Pictures are to be left out, and the rest of the records reproduced exactly.

* **The input**:
--------

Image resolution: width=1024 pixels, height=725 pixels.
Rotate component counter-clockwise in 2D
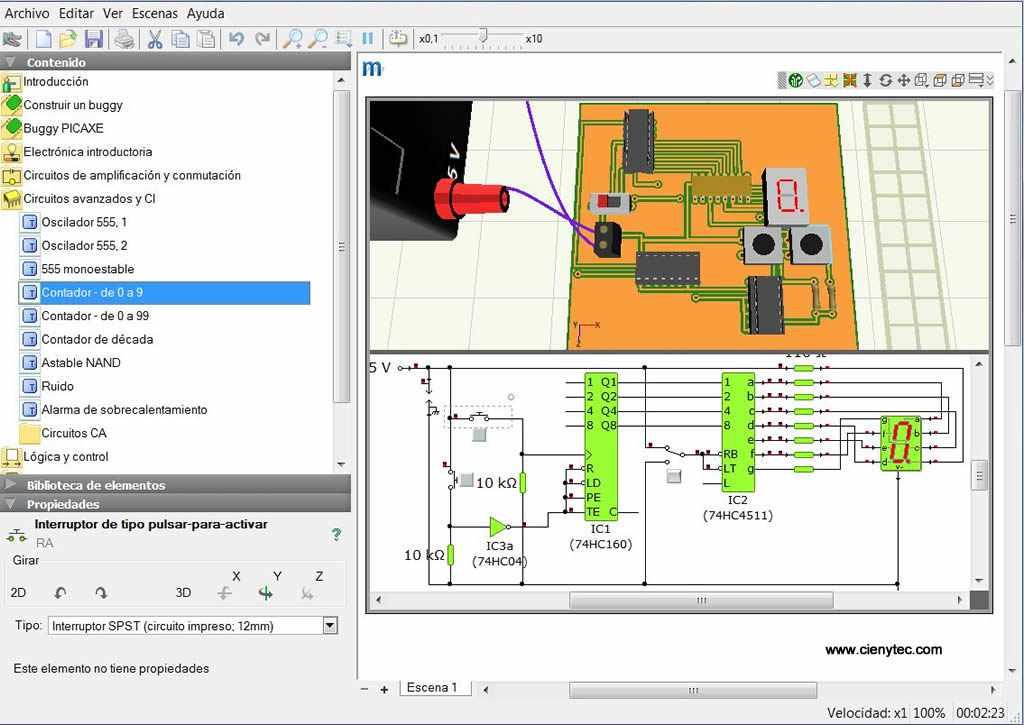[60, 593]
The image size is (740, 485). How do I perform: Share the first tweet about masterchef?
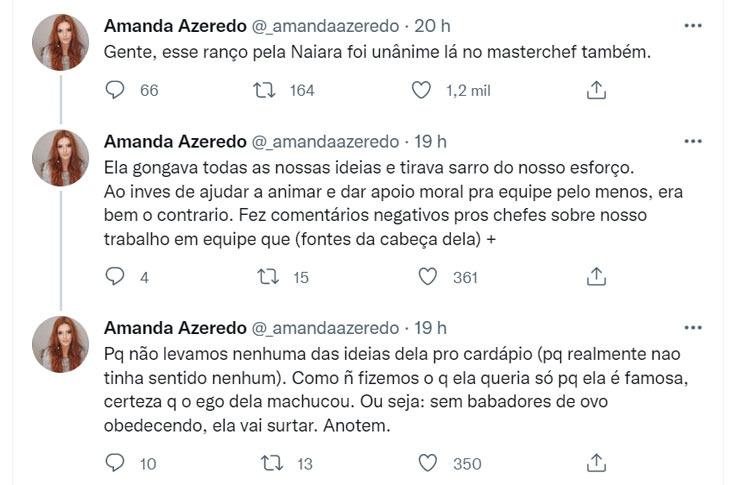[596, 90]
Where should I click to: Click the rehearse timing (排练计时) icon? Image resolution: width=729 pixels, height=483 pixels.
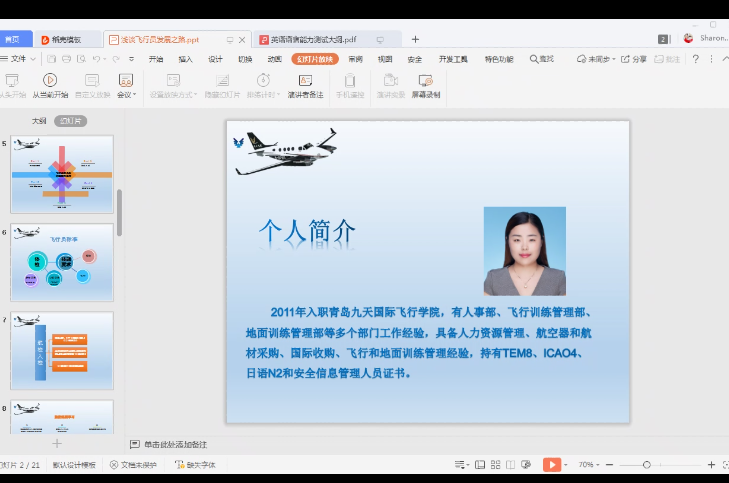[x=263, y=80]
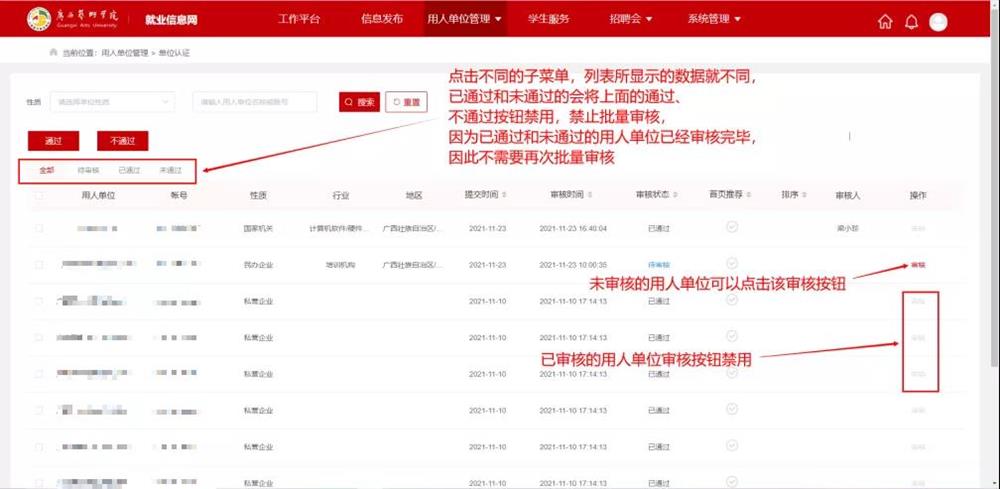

--------

* **Answer to the exercise**:
Image resolution: width=1024 pixels, height=725 pixels.
Rotate component counter-clockwise in 2D
[60, 593]
The image size is (740, 485). How do I perform: Share the first tweet about masterchef?
[596, 90]
Where should I click to: Click the rehearse timing (排练计时) icon? Image resolution: width=729 pixels, height=483 pixels.
[x=263, y=80]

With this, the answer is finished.